Take the entries that follow and return exactly the lines from the one holding "This screenshot has width=1149, height=728." through the one holding "Viewport: 1204px width, 990px height.", both included. Nothing else is needed.
═════ Input data
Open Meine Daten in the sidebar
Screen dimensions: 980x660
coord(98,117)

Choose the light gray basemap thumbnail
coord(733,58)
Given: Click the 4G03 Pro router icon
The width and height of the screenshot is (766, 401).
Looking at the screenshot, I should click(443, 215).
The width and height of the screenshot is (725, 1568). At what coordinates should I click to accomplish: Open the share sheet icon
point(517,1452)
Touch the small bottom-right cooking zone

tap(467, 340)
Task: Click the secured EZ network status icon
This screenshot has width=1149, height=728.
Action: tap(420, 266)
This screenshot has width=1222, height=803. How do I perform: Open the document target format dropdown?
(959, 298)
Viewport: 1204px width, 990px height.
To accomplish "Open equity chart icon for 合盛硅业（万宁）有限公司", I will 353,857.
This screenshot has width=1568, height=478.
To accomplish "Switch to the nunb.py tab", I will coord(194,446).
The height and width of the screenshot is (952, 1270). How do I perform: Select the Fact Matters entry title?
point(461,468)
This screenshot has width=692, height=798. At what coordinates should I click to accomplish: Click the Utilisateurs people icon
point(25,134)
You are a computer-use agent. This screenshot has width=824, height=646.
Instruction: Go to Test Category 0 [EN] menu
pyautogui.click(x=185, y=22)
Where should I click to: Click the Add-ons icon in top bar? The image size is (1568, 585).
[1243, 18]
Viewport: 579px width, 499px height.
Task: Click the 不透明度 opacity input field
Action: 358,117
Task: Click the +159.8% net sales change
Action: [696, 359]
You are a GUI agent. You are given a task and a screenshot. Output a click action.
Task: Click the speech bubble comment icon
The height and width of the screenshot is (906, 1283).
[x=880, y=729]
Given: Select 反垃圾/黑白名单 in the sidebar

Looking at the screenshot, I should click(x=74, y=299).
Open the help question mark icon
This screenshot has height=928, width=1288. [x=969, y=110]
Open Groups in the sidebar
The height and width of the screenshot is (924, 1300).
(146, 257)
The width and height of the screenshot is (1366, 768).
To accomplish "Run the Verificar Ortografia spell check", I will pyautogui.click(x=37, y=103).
══════════
▶ [The completed task]
This screenshot has width=1149, height=728.
Action: tap(420, 266)
This screenshot has width=1222, height=803. How do I perform: Open the document target format dropdown?
(959, 298)
Viewport: 1204px width, 990px height.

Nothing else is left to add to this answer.